Problem details -
How many lines in the listing below contain the word "Open"? Reply with the number alone.

● ● ● ● ● ● ●

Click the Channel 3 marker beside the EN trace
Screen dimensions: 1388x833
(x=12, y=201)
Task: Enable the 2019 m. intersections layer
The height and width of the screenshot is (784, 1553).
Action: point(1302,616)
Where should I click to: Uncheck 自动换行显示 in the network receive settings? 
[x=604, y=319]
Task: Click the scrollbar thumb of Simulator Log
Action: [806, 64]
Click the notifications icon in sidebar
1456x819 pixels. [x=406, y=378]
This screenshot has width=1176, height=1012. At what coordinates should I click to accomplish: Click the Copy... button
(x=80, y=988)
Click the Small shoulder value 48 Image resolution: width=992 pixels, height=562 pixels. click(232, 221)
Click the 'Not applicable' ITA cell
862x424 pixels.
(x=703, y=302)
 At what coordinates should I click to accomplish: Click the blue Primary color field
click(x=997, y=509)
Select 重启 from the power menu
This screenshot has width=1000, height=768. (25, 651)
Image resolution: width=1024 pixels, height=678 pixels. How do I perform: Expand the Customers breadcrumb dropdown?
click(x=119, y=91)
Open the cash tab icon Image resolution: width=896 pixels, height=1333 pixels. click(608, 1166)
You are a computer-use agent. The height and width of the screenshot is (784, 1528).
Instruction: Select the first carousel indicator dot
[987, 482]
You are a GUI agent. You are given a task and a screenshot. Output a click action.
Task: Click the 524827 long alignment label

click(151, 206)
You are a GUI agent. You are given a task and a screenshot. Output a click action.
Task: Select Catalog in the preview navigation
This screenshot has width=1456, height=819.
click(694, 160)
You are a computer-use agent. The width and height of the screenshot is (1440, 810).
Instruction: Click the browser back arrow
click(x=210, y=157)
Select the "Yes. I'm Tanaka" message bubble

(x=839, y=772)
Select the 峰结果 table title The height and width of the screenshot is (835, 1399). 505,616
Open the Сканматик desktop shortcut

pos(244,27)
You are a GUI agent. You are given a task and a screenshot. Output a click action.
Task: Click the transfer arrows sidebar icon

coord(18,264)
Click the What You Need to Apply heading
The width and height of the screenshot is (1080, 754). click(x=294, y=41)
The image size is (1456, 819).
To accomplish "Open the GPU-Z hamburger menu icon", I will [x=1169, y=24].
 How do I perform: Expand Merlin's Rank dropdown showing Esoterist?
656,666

● ● ● ● ● ● ●

Exercise result -
3